Because PAGA penalties are assessed by pay periods with no maximum limit, they can add up quickly for employers, according to Sonne. When a Labor Code section doesn’t provide for a civil penalty, the PAGA penalty amounts to $100 per employee per pay period for the first violation and $200 per employee per pay period for each subsequent violation.
“PAGA is really a financially brutal statute on California employers,” he said. “The only real control is it allows a judge to reduce penalties at his or her discretion, but that’s a very uncertain stopgap, and parties have to go all the way through trial before a reduction is a meaningful reality.”
In addition, case law remains murky on whether plaintiffs bringing PAGA cases are required to satisfy class action standards under Federal Rule of Civil Procedure 23, which include numerosity and commonality requirements.
“The statute purports to heap penalties atop of penalties for hypertechnical violations,” Sonne said. “The incentives for employers to settle are extremely high, which creates a perverse incentive on businesses to submit to this type of legalized extortion.”
The Supreme Court’s denial of Bridgestone’s petition also means that the gulf between federal and state court PAGA jurisprudence will likely continue to widen. State courts are generally unwilling to move PAGA claims to arbitration in light of the Iskanian decision, while at least six federal courts since the Iskanian decision have held that the FAA requires individual arbitration of an employee’s PAGA claims, according to Sonne.
“Sooner or later, the U.S. Supreme Court will have to grant review of the right case to finally pronounce the correct interplay between the Federal Arbitration Act and state public policy,” he said.

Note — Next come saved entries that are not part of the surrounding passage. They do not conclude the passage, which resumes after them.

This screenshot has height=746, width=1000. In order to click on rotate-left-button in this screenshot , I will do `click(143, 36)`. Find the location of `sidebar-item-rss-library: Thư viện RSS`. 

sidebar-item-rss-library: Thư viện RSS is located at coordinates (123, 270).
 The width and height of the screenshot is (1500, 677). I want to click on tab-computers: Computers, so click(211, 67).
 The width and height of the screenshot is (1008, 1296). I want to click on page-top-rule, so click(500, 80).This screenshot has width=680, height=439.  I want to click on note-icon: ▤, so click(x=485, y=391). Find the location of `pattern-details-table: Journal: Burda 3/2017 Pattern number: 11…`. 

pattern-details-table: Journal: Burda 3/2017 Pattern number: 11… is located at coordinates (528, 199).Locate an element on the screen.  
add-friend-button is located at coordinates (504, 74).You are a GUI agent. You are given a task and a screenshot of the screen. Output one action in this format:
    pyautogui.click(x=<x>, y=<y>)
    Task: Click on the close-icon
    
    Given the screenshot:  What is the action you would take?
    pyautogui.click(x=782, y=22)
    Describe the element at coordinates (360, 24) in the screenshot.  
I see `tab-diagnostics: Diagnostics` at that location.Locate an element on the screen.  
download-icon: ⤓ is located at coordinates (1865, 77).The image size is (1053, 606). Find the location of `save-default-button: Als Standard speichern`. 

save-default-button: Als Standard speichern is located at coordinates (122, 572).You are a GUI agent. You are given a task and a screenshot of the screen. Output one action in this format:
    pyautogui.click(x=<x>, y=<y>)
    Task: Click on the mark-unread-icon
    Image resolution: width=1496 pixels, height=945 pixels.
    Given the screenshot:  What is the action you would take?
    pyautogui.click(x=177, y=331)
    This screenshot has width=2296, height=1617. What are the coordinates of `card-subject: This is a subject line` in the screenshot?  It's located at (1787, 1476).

Despite the denial in the Bridgestone case, high court review of PAGA may not be far off. The Ninth Circuit is set to hear oral arguments in three cases this week that raise the question of whether PAGA waivers must be enforced under the FAA. The cases are Sakkab v. Luxottica Retail North America, Sierra v. Oakley Sales Corp. and Hopkins v. BCI Coca-Cola Bottling Co.
“The Ninth Circuit will decide the issue, and the Supreme Court is likely waiting to see what the Ninth Circuit does with the issue before weighing in,” said Paul Cane Jr., a Paul Hastings LLP partner who represents employers. “If the Ninth Circuit agrees with the numerous district court cases that have declared Iskanian to be incorrectly decided, then Supreme Court review is a certainty.”
Because PAGA is not subject to a long-standing body of case law, it remains untested in many ways, according to Schreiber. He predicted that employees and employers in PAGA cases are going to continue to battle over limits on discovery, the process for trying PAGA-only cases and the claims that are going to be the most commonly pursued under the PAGA statute.
“There are cases working their way through litigation and trial right now that are going to end up shaping what PAGA looks like,” he said.
Another big question is how employers should draft arbitration agreements in light of uncertainty over whether Iskanian is the last word on FAA preemption, Cane said.
In the meantime, employers should take a fresh look at their arbitration agreements, according to Charles Jung of Nassiri & Jung LLP, which represents both defendants and plaintiffs in complex litigation.
“Employers should make sure that any PAGA waivers are severable from the rest of the agreement in case a court finds them unenforceable,” he said. “One of the risks is if they are not severable, the entire agreement may be determined to be unenforceable.”